Given exercise :: Please copy out everything from the start of the material down to the line containing "Looking at the screenshot, I should (x=356, y=289).", including that line, with no changes.

Source data ::

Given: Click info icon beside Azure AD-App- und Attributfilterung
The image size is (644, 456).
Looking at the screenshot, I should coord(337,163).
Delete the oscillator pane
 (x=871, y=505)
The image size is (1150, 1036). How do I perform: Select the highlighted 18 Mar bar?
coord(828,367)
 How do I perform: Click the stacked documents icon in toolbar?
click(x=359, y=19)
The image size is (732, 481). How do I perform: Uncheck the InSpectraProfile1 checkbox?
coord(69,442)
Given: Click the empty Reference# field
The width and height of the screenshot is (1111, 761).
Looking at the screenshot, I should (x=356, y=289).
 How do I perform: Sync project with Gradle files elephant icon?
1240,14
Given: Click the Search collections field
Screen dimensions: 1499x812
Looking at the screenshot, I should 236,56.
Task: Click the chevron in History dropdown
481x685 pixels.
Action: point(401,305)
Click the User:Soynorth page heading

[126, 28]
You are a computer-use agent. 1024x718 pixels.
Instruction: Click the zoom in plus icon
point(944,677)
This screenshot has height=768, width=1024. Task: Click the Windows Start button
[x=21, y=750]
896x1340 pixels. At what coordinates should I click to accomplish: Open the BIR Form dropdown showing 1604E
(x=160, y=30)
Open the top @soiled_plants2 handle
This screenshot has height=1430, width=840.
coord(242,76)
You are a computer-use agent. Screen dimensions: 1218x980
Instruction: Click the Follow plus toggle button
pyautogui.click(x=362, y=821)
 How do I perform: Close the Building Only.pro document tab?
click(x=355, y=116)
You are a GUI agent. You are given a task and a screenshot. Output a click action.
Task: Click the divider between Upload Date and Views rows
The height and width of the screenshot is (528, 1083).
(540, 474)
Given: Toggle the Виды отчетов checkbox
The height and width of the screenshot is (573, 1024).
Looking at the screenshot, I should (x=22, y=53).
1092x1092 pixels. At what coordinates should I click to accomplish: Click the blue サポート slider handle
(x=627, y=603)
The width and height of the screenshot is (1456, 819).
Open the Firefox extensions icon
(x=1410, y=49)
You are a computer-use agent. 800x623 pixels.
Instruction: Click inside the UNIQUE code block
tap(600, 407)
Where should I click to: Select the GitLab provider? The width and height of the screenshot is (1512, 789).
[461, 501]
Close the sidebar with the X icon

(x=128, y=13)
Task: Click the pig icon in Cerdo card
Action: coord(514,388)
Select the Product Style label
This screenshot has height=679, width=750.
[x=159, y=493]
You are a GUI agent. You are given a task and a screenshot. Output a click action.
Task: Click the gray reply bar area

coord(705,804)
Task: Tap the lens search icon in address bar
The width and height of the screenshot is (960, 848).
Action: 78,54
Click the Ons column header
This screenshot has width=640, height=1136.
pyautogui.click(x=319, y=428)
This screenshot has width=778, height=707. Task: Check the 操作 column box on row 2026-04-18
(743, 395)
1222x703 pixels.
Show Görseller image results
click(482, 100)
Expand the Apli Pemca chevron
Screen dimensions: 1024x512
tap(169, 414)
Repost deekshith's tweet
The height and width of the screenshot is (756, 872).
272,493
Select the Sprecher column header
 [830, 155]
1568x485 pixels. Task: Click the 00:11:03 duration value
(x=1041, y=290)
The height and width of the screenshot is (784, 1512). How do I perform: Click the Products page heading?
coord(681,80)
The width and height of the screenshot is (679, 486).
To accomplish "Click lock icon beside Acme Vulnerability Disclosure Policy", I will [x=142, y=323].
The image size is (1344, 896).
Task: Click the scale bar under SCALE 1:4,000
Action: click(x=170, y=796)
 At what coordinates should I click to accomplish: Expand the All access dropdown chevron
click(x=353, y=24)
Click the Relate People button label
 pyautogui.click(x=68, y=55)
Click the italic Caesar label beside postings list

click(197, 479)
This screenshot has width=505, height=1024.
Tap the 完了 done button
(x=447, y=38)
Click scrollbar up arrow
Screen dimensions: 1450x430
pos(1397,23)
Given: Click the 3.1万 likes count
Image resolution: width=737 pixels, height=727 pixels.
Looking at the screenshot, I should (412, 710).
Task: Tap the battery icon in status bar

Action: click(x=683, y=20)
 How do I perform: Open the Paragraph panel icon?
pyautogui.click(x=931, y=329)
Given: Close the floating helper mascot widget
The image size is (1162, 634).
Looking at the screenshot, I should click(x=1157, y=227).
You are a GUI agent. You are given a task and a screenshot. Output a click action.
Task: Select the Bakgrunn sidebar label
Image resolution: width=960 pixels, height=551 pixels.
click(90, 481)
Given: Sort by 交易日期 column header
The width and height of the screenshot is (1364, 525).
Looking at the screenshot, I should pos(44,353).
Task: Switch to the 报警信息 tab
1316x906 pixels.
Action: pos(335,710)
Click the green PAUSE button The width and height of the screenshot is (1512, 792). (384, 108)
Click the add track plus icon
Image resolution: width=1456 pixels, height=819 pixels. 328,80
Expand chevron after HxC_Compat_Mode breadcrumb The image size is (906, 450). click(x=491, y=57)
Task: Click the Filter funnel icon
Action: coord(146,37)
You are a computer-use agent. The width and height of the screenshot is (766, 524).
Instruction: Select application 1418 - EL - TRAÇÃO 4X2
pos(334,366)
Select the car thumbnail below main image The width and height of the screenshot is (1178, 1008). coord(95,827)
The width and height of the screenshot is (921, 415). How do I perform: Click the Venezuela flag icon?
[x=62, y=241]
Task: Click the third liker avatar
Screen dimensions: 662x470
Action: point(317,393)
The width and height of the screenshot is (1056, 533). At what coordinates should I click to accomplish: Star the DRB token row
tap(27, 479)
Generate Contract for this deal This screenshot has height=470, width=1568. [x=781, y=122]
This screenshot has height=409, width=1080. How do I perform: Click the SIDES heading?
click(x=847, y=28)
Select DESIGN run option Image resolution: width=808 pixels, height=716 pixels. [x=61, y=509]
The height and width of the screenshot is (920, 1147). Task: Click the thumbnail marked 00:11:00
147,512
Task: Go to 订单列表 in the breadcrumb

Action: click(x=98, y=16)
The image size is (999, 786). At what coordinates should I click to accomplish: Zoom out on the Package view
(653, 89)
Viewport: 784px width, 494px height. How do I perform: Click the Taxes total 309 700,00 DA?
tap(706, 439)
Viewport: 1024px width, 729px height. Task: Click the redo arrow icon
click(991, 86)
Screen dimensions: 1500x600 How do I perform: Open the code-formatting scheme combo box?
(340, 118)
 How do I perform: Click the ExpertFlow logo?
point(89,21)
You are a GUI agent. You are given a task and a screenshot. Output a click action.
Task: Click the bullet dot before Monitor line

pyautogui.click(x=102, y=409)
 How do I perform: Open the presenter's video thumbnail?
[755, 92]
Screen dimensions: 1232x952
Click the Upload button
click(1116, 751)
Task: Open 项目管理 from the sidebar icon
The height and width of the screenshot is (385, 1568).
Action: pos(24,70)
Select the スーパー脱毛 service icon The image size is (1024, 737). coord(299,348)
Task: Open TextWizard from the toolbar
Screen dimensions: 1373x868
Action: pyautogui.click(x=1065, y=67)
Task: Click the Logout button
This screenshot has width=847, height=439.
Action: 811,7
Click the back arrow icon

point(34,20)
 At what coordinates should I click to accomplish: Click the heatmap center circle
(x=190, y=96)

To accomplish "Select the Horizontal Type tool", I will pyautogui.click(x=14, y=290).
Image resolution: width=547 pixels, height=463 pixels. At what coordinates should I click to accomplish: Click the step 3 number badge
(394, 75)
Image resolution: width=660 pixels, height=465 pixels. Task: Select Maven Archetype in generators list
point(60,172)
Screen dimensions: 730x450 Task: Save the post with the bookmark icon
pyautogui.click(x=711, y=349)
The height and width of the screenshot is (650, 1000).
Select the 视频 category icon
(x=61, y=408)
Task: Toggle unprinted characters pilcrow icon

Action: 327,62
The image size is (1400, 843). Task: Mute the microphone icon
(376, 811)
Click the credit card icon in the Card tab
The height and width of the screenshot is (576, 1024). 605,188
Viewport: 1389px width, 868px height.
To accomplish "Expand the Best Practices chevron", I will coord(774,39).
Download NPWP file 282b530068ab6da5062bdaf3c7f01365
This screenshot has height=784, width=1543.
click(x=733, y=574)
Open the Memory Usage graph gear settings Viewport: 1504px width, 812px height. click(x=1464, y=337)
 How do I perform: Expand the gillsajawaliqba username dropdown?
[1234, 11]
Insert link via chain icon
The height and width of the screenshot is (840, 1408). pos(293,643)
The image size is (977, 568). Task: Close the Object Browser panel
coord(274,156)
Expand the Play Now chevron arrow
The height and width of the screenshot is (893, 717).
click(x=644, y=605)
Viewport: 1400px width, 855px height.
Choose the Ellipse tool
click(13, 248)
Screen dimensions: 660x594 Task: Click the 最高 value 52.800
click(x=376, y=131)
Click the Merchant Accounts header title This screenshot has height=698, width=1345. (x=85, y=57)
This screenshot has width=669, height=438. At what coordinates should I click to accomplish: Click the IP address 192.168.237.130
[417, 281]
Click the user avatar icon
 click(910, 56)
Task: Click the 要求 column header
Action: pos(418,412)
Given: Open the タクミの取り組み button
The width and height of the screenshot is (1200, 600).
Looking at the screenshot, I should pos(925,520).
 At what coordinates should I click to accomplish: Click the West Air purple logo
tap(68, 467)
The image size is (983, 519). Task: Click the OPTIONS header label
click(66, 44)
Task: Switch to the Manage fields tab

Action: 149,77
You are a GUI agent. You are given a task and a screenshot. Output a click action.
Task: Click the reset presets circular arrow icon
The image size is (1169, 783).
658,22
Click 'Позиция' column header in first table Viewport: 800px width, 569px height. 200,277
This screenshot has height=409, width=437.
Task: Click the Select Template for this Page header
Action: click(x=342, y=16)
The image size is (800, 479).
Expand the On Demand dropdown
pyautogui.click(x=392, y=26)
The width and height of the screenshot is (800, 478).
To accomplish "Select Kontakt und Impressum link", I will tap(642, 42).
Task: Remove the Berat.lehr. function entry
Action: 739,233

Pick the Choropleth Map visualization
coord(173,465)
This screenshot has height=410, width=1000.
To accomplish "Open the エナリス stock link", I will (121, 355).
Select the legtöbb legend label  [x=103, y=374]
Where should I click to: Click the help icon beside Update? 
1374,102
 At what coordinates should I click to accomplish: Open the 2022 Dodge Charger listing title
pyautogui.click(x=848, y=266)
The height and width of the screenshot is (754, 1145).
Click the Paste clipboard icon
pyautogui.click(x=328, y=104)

Response ::
Given: Click info icon beside Azure AD-App- und Attributfilterung
The image size is (644, 456).
Looking at the screenshot, I should coord(337,163).
Delete the oscillator pane
 (x=871, y=505)
The image size is (1150, 1036). How do I perform: Select the highlighted 18 Mar bar?
coord(828,367)
 How do I perform: Click the stacked documents icon in toolbar?
click(x=359, y=19)
The image size is (732, 481). How do I perform: Uncheck the InSpectraProfile1 checkbox?
coord(69,442)
Given: Click the empty Reference# field
The width and height of the screenshot is (1111, 761).
Looking at the screenshot, I should (x=356, y=289).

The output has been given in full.